Exercise objective => Two lines in the listing below mark the span: one contains "Task: Click the key" and one contains "Expand orderbook 0.01 precision dropdown". Reproduce both of them and everything between, exactly.

Input for this task =>
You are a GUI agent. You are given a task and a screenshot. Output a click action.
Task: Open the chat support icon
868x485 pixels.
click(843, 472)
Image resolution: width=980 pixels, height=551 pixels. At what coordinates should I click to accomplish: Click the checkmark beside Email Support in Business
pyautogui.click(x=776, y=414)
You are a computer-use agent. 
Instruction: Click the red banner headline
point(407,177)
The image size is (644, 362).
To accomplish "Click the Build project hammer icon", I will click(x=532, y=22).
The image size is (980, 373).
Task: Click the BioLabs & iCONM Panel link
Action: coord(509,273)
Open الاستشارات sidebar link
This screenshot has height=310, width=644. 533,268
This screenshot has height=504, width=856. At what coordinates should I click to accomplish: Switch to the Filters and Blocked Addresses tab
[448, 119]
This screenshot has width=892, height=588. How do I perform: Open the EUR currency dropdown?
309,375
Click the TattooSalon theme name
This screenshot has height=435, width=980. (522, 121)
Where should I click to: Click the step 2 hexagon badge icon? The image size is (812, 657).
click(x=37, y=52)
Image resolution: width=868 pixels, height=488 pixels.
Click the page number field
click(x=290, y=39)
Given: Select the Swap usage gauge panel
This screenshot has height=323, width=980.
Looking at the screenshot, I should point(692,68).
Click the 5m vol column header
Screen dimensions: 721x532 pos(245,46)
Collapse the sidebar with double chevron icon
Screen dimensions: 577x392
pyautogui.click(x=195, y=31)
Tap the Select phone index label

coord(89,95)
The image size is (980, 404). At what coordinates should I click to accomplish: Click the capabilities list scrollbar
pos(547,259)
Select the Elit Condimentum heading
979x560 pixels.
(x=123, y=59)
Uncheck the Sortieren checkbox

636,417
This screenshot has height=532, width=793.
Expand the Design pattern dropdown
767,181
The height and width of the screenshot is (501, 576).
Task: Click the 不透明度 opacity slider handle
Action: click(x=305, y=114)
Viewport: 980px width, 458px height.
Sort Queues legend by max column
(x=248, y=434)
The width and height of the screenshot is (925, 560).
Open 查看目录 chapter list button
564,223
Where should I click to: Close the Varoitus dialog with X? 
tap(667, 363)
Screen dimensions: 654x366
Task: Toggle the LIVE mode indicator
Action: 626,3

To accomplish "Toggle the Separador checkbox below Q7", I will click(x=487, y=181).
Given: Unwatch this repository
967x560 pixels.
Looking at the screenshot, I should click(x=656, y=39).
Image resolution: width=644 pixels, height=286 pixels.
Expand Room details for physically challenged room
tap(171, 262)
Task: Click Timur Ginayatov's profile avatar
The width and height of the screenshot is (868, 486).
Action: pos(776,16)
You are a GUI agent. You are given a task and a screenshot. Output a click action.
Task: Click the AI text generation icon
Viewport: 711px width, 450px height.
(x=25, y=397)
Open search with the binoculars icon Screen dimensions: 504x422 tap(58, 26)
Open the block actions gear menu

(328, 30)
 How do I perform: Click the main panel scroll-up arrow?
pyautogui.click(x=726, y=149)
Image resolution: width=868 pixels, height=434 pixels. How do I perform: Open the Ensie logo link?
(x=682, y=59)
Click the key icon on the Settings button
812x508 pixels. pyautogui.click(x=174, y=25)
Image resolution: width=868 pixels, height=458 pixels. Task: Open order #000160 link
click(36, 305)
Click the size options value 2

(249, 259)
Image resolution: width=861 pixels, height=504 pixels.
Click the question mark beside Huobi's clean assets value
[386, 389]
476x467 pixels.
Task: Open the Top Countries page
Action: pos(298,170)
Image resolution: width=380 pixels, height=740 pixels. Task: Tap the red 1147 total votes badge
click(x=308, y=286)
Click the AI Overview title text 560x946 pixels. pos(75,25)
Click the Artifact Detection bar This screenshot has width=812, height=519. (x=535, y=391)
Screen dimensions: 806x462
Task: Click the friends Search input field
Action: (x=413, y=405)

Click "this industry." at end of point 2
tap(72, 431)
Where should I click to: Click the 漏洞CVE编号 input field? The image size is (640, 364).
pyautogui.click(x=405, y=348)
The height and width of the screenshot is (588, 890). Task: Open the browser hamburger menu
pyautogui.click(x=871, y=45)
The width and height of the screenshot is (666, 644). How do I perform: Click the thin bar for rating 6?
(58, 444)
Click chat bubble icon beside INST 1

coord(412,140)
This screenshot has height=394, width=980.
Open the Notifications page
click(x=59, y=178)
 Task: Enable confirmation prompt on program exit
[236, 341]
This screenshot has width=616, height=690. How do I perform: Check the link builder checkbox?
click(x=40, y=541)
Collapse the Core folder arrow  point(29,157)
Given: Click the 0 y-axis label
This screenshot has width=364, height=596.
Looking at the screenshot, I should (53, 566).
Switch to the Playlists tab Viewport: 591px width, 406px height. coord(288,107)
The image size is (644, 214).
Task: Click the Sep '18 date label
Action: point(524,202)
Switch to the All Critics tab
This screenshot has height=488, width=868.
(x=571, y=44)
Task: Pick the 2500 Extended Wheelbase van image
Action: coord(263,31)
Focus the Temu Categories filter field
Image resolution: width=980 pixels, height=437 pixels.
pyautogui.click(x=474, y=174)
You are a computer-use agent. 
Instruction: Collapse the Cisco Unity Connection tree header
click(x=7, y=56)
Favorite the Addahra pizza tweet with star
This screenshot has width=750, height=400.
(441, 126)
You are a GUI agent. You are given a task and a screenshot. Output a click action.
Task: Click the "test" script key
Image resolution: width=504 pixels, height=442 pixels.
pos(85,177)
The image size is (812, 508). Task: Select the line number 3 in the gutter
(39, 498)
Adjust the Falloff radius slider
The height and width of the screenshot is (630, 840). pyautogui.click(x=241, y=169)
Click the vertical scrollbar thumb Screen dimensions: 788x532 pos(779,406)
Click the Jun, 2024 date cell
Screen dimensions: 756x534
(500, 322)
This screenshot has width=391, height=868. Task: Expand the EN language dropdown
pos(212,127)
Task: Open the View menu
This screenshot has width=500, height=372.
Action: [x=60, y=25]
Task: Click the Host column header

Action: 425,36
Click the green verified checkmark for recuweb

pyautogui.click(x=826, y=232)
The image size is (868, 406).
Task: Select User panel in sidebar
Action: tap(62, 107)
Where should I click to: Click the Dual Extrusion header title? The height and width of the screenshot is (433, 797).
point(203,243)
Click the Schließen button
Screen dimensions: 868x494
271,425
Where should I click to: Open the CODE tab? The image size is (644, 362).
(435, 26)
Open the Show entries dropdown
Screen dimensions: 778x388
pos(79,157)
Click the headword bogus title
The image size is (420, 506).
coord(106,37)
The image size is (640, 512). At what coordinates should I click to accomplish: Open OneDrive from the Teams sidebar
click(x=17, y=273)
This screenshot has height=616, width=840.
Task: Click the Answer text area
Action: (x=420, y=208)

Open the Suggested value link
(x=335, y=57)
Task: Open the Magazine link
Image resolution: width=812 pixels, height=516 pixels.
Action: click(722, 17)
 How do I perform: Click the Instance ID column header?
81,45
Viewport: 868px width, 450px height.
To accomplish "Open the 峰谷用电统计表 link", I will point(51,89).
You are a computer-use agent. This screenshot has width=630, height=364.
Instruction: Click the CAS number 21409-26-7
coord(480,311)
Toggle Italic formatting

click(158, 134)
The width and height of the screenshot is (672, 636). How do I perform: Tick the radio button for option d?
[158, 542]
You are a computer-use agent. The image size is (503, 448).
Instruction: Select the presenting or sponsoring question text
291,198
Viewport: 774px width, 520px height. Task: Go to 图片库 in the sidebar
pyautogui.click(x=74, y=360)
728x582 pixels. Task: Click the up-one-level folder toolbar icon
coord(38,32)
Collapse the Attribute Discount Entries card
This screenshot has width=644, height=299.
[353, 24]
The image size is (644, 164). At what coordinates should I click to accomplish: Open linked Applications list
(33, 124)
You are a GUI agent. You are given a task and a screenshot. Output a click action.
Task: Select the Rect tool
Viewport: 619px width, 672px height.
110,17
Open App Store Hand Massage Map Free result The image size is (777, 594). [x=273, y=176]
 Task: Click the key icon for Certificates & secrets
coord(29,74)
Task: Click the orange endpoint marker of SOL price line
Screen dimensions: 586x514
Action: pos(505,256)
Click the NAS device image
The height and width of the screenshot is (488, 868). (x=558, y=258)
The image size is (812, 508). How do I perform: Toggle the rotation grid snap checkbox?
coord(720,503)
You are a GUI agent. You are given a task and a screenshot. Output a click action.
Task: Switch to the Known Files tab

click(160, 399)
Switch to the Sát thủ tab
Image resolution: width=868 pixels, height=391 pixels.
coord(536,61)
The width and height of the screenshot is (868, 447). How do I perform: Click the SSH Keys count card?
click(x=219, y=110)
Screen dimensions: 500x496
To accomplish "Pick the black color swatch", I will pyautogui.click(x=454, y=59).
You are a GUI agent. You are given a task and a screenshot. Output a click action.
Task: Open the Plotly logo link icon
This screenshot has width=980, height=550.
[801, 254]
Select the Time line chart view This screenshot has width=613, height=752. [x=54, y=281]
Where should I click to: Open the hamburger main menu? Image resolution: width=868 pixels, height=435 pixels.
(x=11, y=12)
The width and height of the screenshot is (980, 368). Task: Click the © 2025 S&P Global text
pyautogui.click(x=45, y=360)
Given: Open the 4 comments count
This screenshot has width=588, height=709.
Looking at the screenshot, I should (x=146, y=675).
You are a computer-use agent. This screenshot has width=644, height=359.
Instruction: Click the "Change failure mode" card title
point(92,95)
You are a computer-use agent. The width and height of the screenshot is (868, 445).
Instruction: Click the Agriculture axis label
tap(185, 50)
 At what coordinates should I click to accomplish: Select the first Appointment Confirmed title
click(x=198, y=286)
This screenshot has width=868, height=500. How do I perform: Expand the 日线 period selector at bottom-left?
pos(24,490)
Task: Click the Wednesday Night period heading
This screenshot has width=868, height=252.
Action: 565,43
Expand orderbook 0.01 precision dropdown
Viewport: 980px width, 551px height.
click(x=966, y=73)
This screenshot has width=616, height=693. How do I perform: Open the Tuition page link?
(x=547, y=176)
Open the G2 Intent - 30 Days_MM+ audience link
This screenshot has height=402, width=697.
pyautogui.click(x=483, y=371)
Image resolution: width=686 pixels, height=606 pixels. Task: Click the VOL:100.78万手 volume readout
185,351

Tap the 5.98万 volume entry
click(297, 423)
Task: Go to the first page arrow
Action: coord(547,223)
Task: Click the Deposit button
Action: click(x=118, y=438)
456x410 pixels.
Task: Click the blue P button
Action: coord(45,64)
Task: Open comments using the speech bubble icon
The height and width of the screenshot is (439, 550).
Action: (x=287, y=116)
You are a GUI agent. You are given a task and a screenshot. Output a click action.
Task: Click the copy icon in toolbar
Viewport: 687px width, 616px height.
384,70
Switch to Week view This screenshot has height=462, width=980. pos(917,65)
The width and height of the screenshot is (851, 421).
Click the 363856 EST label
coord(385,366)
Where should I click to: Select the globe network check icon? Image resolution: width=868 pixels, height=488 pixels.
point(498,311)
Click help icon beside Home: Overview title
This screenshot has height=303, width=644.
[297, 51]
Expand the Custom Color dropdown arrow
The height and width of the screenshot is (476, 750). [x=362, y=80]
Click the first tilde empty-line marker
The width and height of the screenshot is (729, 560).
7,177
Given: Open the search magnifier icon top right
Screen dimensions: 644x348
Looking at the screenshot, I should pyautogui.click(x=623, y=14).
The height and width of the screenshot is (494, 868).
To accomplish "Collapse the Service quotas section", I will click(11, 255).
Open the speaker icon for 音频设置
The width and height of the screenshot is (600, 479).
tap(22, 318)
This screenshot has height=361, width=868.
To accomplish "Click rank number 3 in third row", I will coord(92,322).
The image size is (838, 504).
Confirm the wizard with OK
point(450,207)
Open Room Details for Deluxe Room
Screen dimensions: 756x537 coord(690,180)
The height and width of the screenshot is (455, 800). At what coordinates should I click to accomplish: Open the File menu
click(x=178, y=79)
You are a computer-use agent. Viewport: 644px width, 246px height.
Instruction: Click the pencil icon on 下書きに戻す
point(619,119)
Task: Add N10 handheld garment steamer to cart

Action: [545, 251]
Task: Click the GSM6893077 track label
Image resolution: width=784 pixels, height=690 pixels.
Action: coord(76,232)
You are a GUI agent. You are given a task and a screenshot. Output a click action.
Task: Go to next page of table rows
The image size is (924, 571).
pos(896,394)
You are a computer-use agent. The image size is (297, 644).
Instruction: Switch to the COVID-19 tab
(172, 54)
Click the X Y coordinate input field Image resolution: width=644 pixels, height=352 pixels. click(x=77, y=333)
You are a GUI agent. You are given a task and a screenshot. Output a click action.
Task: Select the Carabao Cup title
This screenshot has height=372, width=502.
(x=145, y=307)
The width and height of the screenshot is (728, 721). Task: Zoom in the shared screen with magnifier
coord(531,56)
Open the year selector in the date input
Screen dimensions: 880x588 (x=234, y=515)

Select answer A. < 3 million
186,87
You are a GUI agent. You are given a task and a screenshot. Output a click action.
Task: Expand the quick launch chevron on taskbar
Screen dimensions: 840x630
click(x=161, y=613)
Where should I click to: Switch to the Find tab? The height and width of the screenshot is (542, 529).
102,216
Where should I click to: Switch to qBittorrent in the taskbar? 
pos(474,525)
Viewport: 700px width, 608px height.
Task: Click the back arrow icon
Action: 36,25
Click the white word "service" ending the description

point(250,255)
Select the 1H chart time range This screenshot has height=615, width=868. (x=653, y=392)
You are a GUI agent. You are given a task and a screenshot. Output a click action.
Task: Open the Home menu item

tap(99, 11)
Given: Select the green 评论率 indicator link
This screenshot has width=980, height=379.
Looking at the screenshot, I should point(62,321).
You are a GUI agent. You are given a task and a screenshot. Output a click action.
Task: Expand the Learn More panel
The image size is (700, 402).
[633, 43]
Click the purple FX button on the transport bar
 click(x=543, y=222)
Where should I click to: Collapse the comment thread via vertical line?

Solution below =>
 Task: Click the key icon for Certificates & secrets
coord(29,74)
Task: Click the orange endpoint marker of SOL price line
Screen dimensions: 586x514
Action: pos(505,256)
Click the NAS device image
The height and width of the screenshot is (488, 868). (x=558, y=258)
The image size is (812, 508). How do I perform: Toggle the rotation grid snap checkbox?
coord(720,503)
You are a GUI agent. You are given a task and a screenshot. Output a click action.
Task: Switch to the Known Files tab

click(160, 399)
Switch to the Sát thủ tab
Image resolution: width=868 pixels, height=391 pixels.
coord(536,61)
The width and height of the screenshot is (868, 447). How do I perform: Click the SSH Keys count card?
click(x=219, y=110)
Screen dimensions: 500x496
To accomplish "Pick the black color swatch", I will pyautogui.click(x=454, y=59).
You are a GUI agent. You are given a task and a screenshot. Output a click action.
Task: Open the Plotly logo link icon
This screenshot has width=980, height=550.
[801, 254]
Select the Time line chart view This screenshot has width=613, height=752. [x=54, y=281]
Where should I click to: Open the hamburger main menu? Image resolution: width=868 pixels, height=435 pixels.
(x=11, y=12)
The width and height of the screenshot is (980, 368). Task: Click the © 2025 S&P Global text
pyautogui.click(x=45, y=360)
Given: Open the 4 comments count
This screenshot has width=588, height=709.
Looking at the screenshot, I should (x=146, y=675).
You are a computer-use agent. This screenshot has width=644, height=359.
Instruction: Click the "Change failure mode" card title
point(92,95)
You are a computer-use agent. The width and height of the screenshot is (868, 445).
Instruction: Click the Agriculture axis label
tap(185, 50)
 At what coordinates should I click to accomplish: Select the first Appointment Confirmed title
click(x=198, y=286)
This screenshot has width=868, height=500. How do I perform: Expand the 日线 period selector at bottom-left?
pos(24,490)
Task: Click the Wednesday Night period heading
This screenshot has width=868, height=252.
Action: 565,43
Expand orderbook 0.01 precision dropdown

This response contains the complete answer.